O modo como se comemora, hoje, é algo um tanto espalhafatoso. A RECORD, por exemplo, não faz mais isso, com matérias megalomaníacas enaltecendo crescimentos no “Domingo Espetacular”.
A galhofa hoje pertence ao SBT. Sim, a vice liderança é notícia, mas não pode virar chacrinha. Quem deve noticiar tal feito é a imprensa especializada. Efeitos de corneta, buzina e sino no ar é brega, complexo e muito feio.
Como dizem no esporte, o medo de perder tira a vontade de ganhar.
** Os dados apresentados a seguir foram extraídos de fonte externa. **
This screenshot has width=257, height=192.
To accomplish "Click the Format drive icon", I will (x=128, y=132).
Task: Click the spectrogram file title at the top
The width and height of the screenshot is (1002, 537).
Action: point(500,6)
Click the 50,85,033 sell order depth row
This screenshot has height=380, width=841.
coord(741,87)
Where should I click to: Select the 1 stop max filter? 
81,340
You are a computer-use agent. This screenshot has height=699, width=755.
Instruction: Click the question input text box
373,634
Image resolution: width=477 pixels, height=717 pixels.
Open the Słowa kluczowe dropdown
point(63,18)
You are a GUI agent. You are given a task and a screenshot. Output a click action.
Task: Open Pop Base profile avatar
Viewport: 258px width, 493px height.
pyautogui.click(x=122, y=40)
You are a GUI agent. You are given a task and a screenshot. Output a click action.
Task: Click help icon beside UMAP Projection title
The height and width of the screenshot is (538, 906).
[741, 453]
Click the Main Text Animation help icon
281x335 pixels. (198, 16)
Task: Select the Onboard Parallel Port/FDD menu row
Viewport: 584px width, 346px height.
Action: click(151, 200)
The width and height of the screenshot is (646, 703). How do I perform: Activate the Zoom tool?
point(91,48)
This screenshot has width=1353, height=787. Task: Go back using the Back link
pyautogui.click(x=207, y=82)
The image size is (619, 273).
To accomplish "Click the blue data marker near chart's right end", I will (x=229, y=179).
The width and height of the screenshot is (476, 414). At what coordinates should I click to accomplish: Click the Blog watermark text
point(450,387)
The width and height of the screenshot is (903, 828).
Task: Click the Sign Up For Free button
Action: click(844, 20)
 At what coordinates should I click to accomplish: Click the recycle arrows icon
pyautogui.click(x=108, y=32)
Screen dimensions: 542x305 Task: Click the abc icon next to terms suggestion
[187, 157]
Isso se aplica em todas as desafiantes de mercado, porque nenhuma delas investe na madrugada, por exemplo. A maior parte tem horários arrendados e quem poderia mexer nesses indicadores não o faz.
As maiores emissoras que estão nesse posto poderiam fazer muito mais. O movimento é inexistente na RECORD, porque é cômoda a situação, já no SBT acontece algo complexo, porque só se consegue manter alguma estabilidade em segundo lugar justamente contra os programas da Igreja Universal do Reino de Deus (IURD).